Rapid prototyping traditionally refers to product development but the mentality can be applied to any industry—health care included. It’s not just about trying a bunch of things until you figure out what works. Like starting with the edge pieces of a puzzle, it’s breaking down one large problem into smaller ones with a plan to tackle one corner at a time and build for pauses in between.
#2 Look Beyond Your Own Industry
“Ask yourself, how can this apply to what I do?”
Change is happening everywhere and the world is full of signals, or present realities that to promise disrupt the future. Instead of getting overwhelmed by them, turn it into an opportunity to creatively seek them out. Ask yourself the strangest what if’s and you’ll find new connections, drawing parallels between bitcoin and health care information technology. While the realization you’re now competing with other industries’ innovations can lead to moments of “oh crud,” or “oh cool,” both can lead to a wildly new perspective on what’s next.
#3 Embrace Uncertainty
“We have to ask the question what is the risk of this change versus the risk of not changing.”

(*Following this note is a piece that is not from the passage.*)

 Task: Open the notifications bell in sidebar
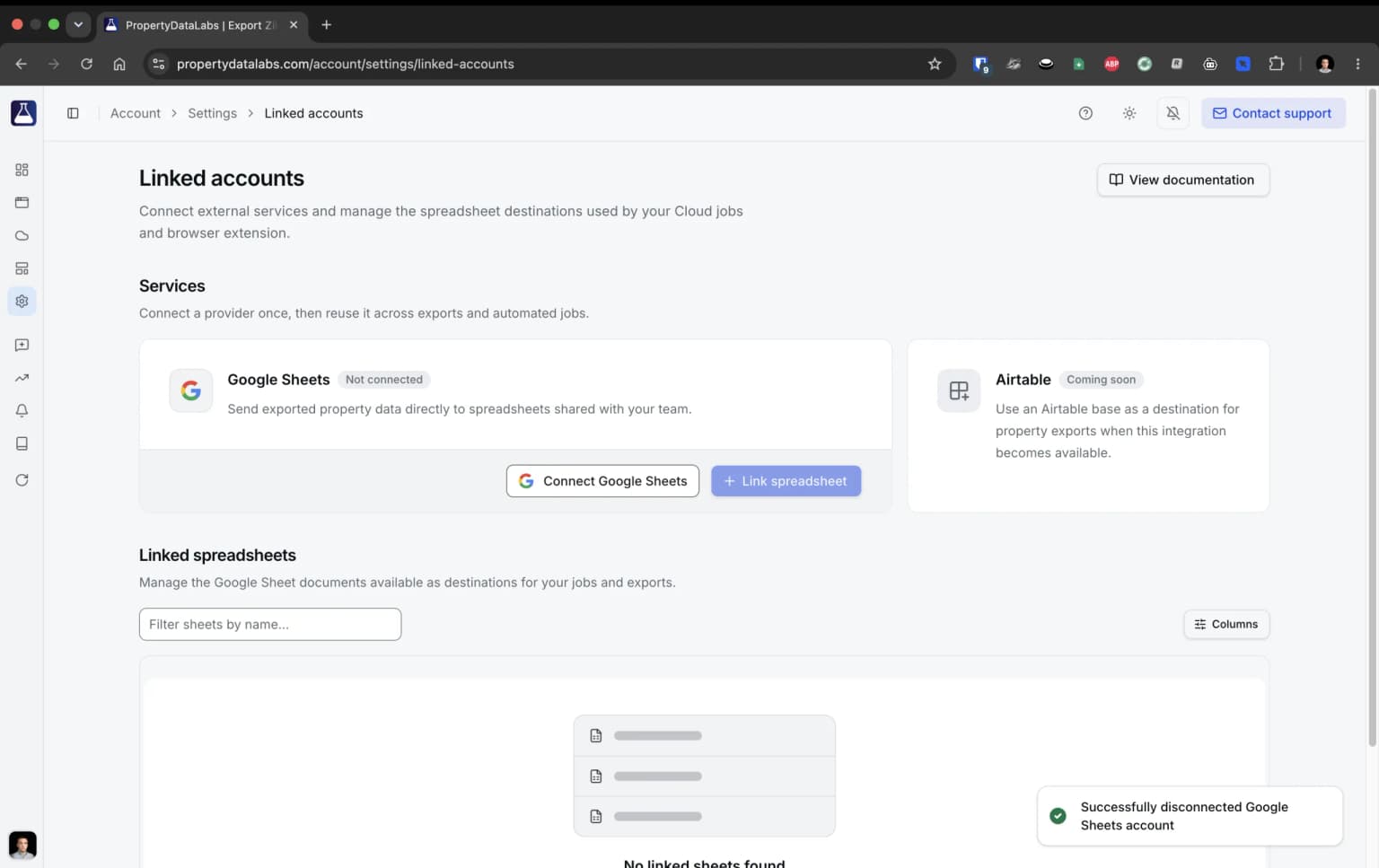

While you’re out looking for those signals, you may find things that are uncomfortable. We live in a VUCA world. “This volatile, uncertain, chaotic, ambiguous environment, is impacting every organization, every industry, every part of our society worldwide.” The good news? No one is an expert on the future. “Nobody’s been there, so everybody starts out as a beginner.” If we’re all on the same playing field, we all have the opportunity to be the first with our flag in the ground.
#4 Long-Term Leadership
“We can also create the future instead of waiting for it.”
If you’re an organization that grows as rapidly as Texas Children’s, it’s easy to sit back and just let the change come to you. But in the last 3 years of partnership alone, we’ve seen first hand how they pursue their ambitious mission every single day. And because change isn’t created by any one team or person alone, the conviction to challenge convention should be instilled at every level. If you want to create your own future, you have to build leaders who are invested in turning those signals into innovations 5, 10, and 20 years from now. And not just for your business, but for society as a whole.